WORK INSTRUCTIONS: Only the lines from the one containing "Task: Open Pay Bills from the sidebar" through the last line below should be written out, exactly and with both ends kept.

(Stored data)
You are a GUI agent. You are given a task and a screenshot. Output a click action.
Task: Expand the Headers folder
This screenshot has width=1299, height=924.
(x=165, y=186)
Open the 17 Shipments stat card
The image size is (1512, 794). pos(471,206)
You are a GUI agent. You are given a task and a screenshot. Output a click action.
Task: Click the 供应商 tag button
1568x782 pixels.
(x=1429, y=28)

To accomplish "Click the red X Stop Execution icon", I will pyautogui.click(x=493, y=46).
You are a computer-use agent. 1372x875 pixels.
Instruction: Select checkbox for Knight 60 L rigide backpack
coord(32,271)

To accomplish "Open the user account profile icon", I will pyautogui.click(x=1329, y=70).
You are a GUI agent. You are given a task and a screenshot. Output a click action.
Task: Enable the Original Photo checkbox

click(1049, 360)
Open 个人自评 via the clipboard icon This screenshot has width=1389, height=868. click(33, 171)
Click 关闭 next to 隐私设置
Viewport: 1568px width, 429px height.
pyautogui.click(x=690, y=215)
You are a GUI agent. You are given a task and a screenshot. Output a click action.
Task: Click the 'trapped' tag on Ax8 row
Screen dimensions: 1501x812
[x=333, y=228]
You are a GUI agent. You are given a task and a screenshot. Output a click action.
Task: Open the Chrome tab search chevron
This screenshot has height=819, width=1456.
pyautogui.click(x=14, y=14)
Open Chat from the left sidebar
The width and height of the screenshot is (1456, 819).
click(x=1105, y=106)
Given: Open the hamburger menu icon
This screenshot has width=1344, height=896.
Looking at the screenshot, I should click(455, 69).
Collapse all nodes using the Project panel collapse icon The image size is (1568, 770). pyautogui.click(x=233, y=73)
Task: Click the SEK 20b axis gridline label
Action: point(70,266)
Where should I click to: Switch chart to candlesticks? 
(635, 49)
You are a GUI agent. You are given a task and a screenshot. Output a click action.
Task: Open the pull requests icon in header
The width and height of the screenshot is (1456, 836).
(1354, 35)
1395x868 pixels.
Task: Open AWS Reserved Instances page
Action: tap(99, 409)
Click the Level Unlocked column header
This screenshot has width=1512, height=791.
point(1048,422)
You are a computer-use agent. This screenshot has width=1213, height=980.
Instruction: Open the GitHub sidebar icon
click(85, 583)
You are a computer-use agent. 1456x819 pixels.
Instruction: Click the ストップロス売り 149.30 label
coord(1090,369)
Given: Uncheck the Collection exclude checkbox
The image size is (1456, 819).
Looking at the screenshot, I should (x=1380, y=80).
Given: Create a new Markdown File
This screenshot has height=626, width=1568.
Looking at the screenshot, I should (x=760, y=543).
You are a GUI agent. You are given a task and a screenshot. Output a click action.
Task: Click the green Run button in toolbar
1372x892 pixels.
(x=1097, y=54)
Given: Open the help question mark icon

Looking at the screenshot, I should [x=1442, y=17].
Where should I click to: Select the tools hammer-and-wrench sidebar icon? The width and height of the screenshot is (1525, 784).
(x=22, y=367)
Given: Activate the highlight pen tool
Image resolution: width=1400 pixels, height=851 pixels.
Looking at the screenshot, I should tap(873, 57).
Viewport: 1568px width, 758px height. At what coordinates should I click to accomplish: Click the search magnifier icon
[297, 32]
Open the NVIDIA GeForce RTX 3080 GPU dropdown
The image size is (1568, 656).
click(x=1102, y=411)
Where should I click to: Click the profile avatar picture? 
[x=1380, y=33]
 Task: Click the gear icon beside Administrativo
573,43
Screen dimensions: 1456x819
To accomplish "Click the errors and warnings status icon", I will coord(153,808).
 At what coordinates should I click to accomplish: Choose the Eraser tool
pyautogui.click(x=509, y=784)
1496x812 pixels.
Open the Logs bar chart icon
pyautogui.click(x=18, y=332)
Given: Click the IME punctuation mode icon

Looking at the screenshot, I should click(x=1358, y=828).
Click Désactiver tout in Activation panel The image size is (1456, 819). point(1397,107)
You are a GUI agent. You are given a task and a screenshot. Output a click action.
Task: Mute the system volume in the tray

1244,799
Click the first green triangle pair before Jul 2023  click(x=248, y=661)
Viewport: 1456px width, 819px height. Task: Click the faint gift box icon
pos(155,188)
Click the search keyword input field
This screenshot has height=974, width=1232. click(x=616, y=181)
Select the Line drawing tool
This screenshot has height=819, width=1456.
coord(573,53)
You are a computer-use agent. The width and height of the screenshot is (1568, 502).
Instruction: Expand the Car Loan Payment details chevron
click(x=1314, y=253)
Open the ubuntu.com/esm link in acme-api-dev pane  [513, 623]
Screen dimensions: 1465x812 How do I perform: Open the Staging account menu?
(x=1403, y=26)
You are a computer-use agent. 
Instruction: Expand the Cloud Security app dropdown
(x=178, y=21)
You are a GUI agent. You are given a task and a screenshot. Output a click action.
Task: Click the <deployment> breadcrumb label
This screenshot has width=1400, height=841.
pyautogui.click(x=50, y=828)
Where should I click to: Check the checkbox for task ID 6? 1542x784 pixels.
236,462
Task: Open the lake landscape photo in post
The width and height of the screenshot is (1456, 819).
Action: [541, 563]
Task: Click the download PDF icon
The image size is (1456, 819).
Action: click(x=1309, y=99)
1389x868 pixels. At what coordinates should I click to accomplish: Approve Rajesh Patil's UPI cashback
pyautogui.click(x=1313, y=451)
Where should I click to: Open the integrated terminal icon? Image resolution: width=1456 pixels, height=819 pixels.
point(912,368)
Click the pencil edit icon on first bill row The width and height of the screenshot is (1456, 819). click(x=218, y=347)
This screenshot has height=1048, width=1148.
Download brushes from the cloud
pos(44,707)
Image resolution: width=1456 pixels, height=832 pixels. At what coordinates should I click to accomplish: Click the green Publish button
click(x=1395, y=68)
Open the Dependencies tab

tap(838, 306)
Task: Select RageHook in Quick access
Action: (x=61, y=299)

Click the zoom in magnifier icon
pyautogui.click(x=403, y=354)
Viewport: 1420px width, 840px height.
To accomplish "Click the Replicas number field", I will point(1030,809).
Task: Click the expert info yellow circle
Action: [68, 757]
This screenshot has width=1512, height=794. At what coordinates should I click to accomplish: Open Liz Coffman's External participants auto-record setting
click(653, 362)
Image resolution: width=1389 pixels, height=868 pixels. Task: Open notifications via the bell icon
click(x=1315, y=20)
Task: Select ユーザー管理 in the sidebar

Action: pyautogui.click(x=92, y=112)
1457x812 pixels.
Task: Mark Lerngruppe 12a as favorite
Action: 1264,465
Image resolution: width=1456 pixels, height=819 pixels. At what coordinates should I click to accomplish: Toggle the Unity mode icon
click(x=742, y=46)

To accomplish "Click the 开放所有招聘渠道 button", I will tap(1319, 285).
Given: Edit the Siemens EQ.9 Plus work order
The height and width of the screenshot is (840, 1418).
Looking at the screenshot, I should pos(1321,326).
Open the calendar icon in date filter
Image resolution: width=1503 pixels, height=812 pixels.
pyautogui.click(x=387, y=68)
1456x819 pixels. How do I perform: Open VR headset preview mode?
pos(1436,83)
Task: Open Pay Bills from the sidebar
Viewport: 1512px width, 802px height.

SOLVED EXERCISE:
Task: Open Pay Bills from the sidebar
Viewport: 1512px width, 802px height.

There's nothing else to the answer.